== Task to complete ==
Display each line of the entries below that contains the string "Image".

--- begin Material shown ---

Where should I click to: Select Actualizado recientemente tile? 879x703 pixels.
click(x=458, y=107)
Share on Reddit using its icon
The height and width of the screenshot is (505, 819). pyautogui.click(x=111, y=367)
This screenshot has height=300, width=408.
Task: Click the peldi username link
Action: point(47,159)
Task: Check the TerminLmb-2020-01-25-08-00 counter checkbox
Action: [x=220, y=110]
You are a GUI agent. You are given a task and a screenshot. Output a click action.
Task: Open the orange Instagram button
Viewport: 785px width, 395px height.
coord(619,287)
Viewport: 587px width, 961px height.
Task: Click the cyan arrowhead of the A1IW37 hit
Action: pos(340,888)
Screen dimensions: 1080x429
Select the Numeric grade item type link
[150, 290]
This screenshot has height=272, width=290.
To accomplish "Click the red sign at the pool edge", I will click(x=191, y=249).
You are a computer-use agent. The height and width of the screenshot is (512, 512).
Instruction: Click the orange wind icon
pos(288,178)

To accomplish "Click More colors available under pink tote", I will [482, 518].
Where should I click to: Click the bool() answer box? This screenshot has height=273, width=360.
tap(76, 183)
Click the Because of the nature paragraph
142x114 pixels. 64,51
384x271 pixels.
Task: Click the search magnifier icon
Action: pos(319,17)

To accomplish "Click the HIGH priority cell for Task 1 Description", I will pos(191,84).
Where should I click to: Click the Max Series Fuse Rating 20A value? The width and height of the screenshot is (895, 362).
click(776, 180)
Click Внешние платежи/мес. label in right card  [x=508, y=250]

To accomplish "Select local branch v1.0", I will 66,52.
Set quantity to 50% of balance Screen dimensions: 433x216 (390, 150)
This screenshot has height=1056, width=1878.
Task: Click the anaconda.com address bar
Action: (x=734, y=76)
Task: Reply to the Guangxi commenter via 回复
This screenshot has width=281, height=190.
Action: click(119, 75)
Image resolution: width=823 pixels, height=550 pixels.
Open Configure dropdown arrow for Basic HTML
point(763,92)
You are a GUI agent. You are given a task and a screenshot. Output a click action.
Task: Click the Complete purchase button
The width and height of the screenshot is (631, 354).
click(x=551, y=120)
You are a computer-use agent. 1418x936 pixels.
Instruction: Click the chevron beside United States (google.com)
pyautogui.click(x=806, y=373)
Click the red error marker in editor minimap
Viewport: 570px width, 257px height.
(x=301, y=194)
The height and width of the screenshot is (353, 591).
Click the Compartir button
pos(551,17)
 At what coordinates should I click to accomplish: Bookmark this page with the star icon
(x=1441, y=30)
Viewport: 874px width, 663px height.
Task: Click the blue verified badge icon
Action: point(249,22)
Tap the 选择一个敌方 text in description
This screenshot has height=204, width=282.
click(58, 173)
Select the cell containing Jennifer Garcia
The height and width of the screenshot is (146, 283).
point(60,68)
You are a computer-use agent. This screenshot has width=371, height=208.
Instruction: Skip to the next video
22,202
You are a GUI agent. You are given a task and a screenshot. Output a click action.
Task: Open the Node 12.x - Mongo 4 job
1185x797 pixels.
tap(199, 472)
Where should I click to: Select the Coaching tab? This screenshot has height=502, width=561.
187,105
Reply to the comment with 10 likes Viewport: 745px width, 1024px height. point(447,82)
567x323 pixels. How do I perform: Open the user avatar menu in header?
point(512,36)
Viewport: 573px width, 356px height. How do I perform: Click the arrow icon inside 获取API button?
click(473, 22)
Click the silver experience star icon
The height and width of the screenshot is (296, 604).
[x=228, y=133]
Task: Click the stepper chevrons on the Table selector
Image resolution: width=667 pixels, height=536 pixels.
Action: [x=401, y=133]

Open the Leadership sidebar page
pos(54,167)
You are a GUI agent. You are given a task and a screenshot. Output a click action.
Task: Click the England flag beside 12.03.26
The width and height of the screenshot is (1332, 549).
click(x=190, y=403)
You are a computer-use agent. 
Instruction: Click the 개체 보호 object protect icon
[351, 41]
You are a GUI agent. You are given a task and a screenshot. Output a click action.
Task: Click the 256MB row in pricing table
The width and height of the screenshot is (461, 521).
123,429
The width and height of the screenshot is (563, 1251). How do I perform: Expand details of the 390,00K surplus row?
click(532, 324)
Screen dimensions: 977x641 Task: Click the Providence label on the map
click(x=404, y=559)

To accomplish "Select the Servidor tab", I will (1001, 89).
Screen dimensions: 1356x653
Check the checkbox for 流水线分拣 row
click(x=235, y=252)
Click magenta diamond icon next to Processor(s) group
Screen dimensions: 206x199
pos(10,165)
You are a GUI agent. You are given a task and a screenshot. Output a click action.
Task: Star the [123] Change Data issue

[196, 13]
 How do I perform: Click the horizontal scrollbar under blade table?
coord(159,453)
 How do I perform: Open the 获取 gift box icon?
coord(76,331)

--- end Material shown ---

== Completed exercise ==
Image resolution: width=823 pixels, height=550 pixels.
Image resolution: width=667 pixels, height=536 pixels.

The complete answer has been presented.